27 novembre 2006

I viaggi di Agide

La sua passione è ascoltare il mondo alla radio, captare voci lontane che attraversano i continenti sulle onde corte. Lui è l'imolese Agide Melloni, 57 anni, autista dell'Atc di Bologna oggi in pensione. Il 2 agosto 1980 era in servizio sull'autobus che trasportò le vittime della strage e per questo il nostro giornale ha già avuto modo di parlare di lui (si veda sabato sera del 3 agosto 2002). Stavolta, il pretesto per tornare farlo è per fortuna molto più lieve ed «etereo». Agide Melloni ha infatti vinto un concorso indetto da Radio Cina Internazionale e per questo dal 28 ottobre al 4 novembre andrà in viaggio premio a Pechino con la sua compagna.
Il viaggio di Agide - qui raccontato dal settimanale imolese Sabato Sera - ha fatto scattare l'interesse della redazione di Diario, che sul numero uscito venerdì in edicola (quello con il Dvd "Uccidete la democrazia") pubblica una intervista con Melloni dopo la sua esperienza cinese. Davvero un personaggio, questo guidatore di autobus con una parentesi di autentico eroismo nella vita e una passione comunista dichiarata ma tutt'altro che stolida e bacchettona. Al Sabato Sera Agide dichiara:

«Già da bambino ero affascinato dai suoni e al momento di andare a dormire, mio padre, per farmi star buono, mi metteva sotto il cuscino il disegno della radio».
Appena avuta la possibilità di spendere qualche soldo, ha acquistato il suo primo vero apparecchio. «Ho cominciato ad ascoltare la radio in modo più "organizzato" nel 1974. Nel tempo ne ho comperate altre, più potenti». Oggi il «parco giochi» di Agide, così lo definisce, è costituito da tre radio per l'ascolto e da una trentina di apparecchi da collezione, funzionanti o in attesa di essere riparati. La giornata in casa Melloni comincia in genere con il notiziario trasmesso dal Giappone alle 7.30.

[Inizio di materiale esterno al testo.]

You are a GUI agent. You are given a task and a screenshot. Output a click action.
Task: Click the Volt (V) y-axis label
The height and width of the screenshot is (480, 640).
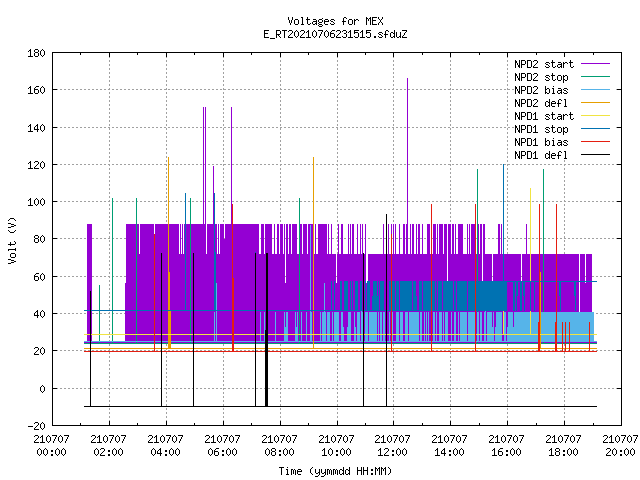[13, 240]
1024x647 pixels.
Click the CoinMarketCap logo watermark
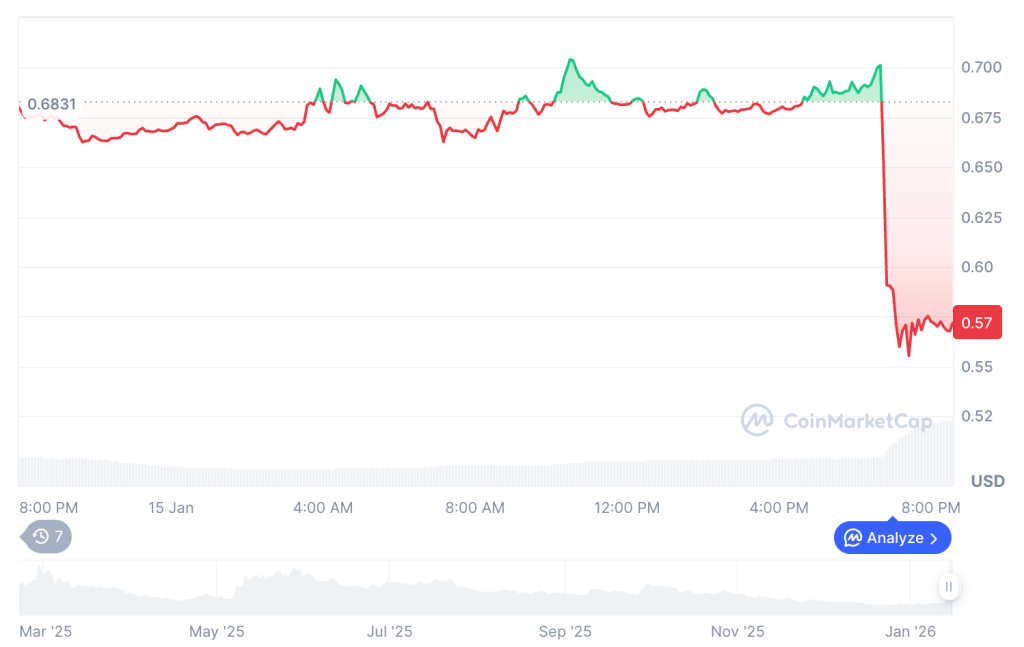[838, 421]
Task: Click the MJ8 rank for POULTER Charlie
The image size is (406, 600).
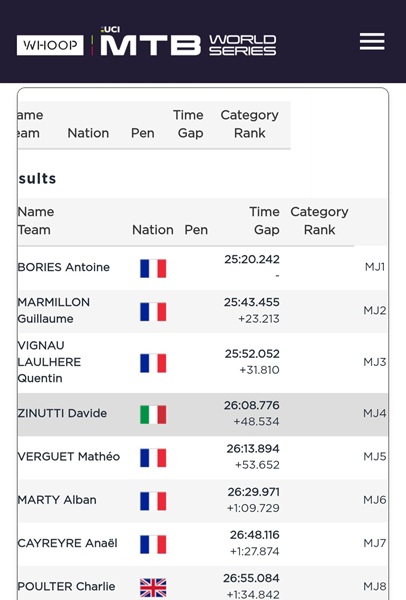Action: point(375,586)
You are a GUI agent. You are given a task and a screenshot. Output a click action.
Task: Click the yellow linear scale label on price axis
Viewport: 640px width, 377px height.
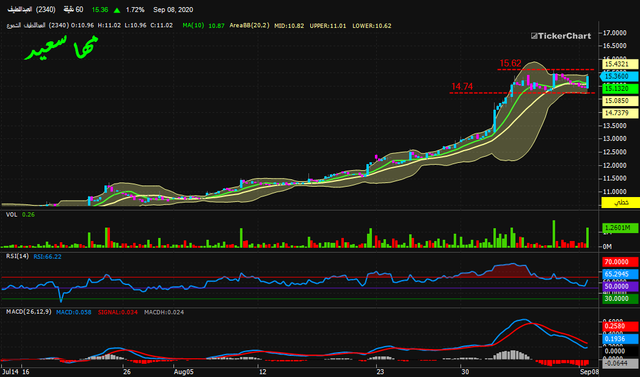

Sul sito di Radio Cina Internazionale, il reportage sulla visita di Agide Melloni assume toni di epicità che ricordano molto quelli usati da Radio Pechino ai tempi in cui l'imolese iniziava il suo ascolto "organizzato". Nella pagina campeggia la foto di Agide che ascolta la radio con accanto - fatto abbastanza inedito per un hobby generalmente inviso alle compagne di vita - con la sua inseparabile Marilena. E nell'immagine si vede uno stendardo di Radio Berlino Internazionale, fu-emittente di uno stato che non esiste più.
Quello delle redazioni radiofoniche internazionali in lingua italiana è un mondo in via di estinzione. Con loro se ne andranno i concorsi per i loro ascoltatori (di solito si tratta di rispondere a domande le cui risposte si nascondono nei testi letti durante i programmi, o di inviare un componimento più o meno celebrativo della nazione e dell'emittente che bandiscono la gara), che venivano premiati con ricordini, libri e - vedi il caso di Agide e di qualche altro fortunato - con un viaggio. La Cina evidentemente è una destinazione molto ghiotta. Eppure allora si faceva a gara per essere invitati in luoghi assai meno stimolanti.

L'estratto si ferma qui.